> Problem statement
Collect every line in the entries below that contains the string "pixels".

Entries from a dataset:

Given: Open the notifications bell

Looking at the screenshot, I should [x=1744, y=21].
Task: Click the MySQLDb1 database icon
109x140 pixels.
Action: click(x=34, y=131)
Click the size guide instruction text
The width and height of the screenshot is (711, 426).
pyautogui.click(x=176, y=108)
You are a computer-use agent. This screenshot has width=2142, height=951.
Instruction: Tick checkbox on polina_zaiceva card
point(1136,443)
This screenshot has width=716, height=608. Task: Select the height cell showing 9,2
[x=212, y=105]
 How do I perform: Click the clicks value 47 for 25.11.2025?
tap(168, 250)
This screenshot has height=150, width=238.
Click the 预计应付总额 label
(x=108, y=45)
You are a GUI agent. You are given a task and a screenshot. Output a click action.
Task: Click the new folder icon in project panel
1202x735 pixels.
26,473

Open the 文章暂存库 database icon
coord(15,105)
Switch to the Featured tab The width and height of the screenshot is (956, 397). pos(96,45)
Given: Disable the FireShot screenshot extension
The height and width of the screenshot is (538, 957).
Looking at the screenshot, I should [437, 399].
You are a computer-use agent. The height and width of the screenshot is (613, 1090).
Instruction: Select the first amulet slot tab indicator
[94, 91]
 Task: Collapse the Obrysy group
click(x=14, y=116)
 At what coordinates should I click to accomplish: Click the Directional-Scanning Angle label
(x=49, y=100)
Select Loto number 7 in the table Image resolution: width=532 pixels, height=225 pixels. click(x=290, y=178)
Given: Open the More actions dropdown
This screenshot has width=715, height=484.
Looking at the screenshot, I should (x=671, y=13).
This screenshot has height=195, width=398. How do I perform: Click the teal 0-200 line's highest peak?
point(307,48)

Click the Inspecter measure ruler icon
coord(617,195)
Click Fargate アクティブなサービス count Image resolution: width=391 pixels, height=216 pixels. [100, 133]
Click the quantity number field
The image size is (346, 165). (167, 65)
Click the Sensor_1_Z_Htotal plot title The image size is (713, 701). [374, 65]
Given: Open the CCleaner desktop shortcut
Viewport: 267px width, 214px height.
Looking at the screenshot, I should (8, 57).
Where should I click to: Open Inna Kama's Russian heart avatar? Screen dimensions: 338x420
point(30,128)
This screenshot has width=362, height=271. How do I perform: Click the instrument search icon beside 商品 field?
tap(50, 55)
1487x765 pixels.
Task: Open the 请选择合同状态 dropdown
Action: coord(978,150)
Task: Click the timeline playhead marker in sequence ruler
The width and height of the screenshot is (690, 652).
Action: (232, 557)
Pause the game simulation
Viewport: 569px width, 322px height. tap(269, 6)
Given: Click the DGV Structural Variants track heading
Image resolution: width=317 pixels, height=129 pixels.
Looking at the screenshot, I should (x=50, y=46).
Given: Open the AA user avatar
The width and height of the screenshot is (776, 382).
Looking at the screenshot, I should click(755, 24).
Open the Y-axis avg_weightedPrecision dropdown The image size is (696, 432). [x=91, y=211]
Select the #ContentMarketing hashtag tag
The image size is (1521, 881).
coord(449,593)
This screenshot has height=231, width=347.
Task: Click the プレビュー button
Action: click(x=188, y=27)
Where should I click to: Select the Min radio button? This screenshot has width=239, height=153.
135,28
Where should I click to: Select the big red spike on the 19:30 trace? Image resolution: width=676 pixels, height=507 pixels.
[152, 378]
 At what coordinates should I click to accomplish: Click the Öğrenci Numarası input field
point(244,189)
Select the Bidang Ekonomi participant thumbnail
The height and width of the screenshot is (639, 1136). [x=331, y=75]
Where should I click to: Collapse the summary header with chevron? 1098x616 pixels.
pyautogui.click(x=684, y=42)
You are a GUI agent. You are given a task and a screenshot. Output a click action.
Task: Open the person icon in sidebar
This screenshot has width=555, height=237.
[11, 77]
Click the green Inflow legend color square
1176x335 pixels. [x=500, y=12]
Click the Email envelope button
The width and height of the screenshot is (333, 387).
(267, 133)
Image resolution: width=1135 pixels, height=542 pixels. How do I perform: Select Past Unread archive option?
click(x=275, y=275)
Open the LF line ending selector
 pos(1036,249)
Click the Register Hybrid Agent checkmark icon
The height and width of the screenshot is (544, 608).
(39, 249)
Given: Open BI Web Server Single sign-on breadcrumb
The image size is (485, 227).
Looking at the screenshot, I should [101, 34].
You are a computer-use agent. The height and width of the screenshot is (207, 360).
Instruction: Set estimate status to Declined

> Task answer
109x140 pixels.
1202x735 pixels.
Select Loto number 7 in the table Image resolution: width=532 pixels, height=225 pixels. click(x=290, y=178)
Click Fargate アクティブなサービス count Image resolution: width=391 pixels, height=216 pixels. [100, 133]
1487x765 pixels.
Image resolution: width=317 pixels, height=129 pixels.
Where should I click to: Select the big red spike on the 19:30 trace? Image resolution: width=676 pixels, height=507 pixels.
Where should I click to: Collapse the summary header with chevron? 1098x616 pixels.
1176x335 pixels. [x=500, y=12]
Image resolution: width=1135 pixels, height=542 pixels. How do I perform: Select Past Unread archive option?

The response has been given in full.